So, Gary spent a couple days at Grant Hospital in downtown Columbus this week after he was sent there by our neighborhood ER. (He went to the ER because he's had the flu and then started having heavy chest pains and trouble breathing and he kinda looked like he might be dying.) He's home now. I can't recommend Grant as a place to go if you're sick. They probably do fine with people who are fundamentally healthy (women having babies, for instance -- everyone on that floor seemed to be having a good time of it.)

  1. They failed to diagnose what's making him sick -- he's still sick. They pretty much said "It's not your heart or pneumonia, so bye!" Nobody came by to tell him anything useful at the end -- a nurse came in, went over the list of his medications (which we'd given the hospital) and told him to get his stuff together.
  2. They put him on heavy doses of oxycodone while he was in there for the pain they failed to diagnose the cause of, then didn't give him any ramp-down doses or alternative medication when he was released. Just "No more for you, we don't care if you're going into withdrawal, bye!" That's just fucking cruel. Result? He feels worse now than he did when he went to the hospital.
  3. The nurses were regularly late giving him his medication by at least an hour while he was there.
  4. He was there for a day longer than he needed to be (considering they weren't going to do more than check out his heart and kick him to the curb) because they couldn't get him in for a stress test the first day, and they couldn't get him in for a stress test because that department was a total clusterfuck organization-wise and was understaffed.

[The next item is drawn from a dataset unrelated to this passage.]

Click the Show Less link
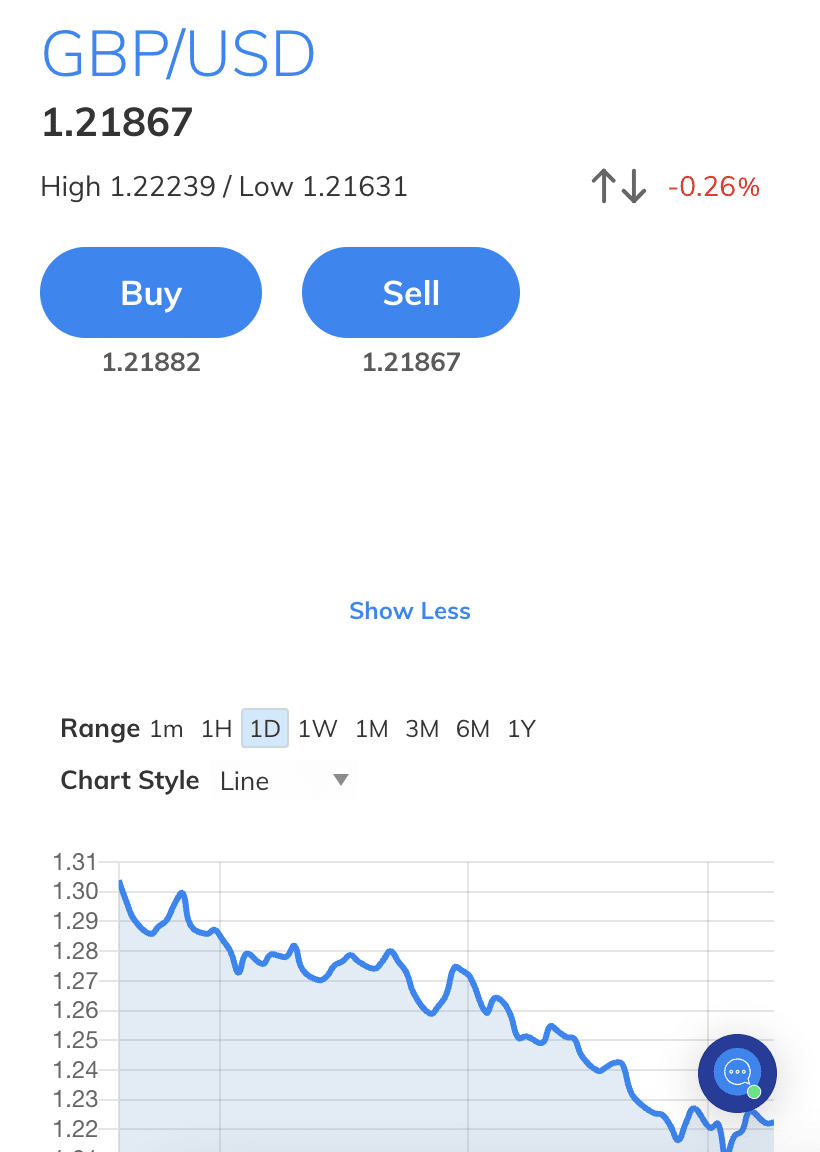 (410, 611)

  5. They treated the old guy in the bed next to him very poorly. The old fellow was about 90 and has a tumor on his spine that's been giving him a migraine for 3 months straight. None of the doctors who came into the room to talk to him told him the same thing. First doc was all "No worries! We'll operate and you'll be fine!" Second doc was "Inoperable! You're dead in three months!" The second doc came in there with four other men (residents?) and they just sort of loomed over his bed while bad-news doctor was lecturing at him -- it had the feel of a gang-up. What, bad news doctor was scared that this frail old guy who could barely walk was going to leap out of bed and try to choke him? Ugh. It felt really icky. Furthermore, the bad-news doctor sent a chaplain in there to talk to the old guy, and the chaplain could not have been more clueless or useless. The chaplain clearly did not know why the old guy was there and asked the most perfunctory questions and then left.

On the plus side, Gary says the food was okay.